§ **To do**
All lines from the one that contains "The height and width of the screenshot is (525, 986)." through the final line of the entries must be repeated exactly. No other lines belong in the output.

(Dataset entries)
____________

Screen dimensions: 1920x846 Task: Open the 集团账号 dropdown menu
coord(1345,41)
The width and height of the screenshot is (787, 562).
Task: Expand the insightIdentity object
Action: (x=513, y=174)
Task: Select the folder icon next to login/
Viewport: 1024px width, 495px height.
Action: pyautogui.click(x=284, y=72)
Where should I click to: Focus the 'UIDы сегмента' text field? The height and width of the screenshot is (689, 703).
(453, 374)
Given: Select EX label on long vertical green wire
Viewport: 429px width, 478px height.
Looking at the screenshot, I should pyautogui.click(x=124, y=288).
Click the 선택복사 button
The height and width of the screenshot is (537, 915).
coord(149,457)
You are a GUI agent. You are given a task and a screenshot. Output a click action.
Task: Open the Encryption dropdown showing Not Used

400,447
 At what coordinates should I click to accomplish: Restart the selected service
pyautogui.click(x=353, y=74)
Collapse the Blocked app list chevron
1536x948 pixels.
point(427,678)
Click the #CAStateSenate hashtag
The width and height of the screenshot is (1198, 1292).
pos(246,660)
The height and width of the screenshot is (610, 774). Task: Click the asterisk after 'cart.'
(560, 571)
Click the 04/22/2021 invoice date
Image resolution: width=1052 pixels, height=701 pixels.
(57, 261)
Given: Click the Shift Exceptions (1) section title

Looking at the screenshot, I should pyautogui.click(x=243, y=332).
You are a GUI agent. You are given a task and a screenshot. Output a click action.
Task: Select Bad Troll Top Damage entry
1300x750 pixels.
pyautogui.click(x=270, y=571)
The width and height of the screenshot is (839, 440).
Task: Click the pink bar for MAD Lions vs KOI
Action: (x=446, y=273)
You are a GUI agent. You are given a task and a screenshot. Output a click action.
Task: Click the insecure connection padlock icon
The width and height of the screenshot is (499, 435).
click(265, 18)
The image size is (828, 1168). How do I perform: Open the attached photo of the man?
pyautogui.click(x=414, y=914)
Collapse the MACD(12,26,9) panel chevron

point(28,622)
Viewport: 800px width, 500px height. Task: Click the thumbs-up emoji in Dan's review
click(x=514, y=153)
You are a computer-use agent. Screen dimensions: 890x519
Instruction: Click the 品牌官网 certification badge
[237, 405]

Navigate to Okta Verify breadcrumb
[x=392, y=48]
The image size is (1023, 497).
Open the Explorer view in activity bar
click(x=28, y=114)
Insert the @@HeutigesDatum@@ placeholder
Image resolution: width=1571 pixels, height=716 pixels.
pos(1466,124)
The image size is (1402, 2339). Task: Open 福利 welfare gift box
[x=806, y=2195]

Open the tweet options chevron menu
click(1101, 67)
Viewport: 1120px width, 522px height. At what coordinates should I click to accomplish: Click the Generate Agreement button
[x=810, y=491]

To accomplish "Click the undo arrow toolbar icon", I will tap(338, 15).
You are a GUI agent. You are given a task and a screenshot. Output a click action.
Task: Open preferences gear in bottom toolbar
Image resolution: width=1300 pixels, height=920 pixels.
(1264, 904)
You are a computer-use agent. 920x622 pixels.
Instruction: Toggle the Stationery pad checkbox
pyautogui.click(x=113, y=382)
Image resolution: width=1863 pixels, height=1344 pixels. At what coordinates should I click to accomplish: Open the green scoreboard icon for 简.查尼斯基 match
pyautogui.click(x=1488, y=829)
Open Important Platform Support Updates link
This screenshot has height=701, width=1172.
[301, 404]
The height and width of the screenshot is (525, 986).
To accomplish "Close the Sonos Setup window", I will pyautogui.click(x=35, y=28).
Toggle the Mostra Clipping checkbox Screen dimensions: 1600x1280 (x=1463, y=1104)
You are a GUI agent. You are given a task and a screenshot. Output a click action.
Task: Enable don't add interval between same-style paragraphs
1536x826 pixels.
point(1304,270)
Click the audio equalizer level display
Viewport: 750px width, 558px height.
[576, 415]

____________

§ **Result of the task**
The height and width of the screenshot is (525, 986).
To accomplish "Close the Sonos Setup window", I will pyautogui.click(x=35, y=28).
Toggle the Mostra Clipping checkbox Screen dimensions: 1600x1280 (x=1463, y=1104)
You are a GUI agent. You are given a task and a screenshot. Output a click action.
Task: Enable don't add interval between same-style paragraphs
1536x826 pixels.
point(1304,270)
Click the audio equalizer level display
Viewport: 750px width, 558px height.
[576, 415]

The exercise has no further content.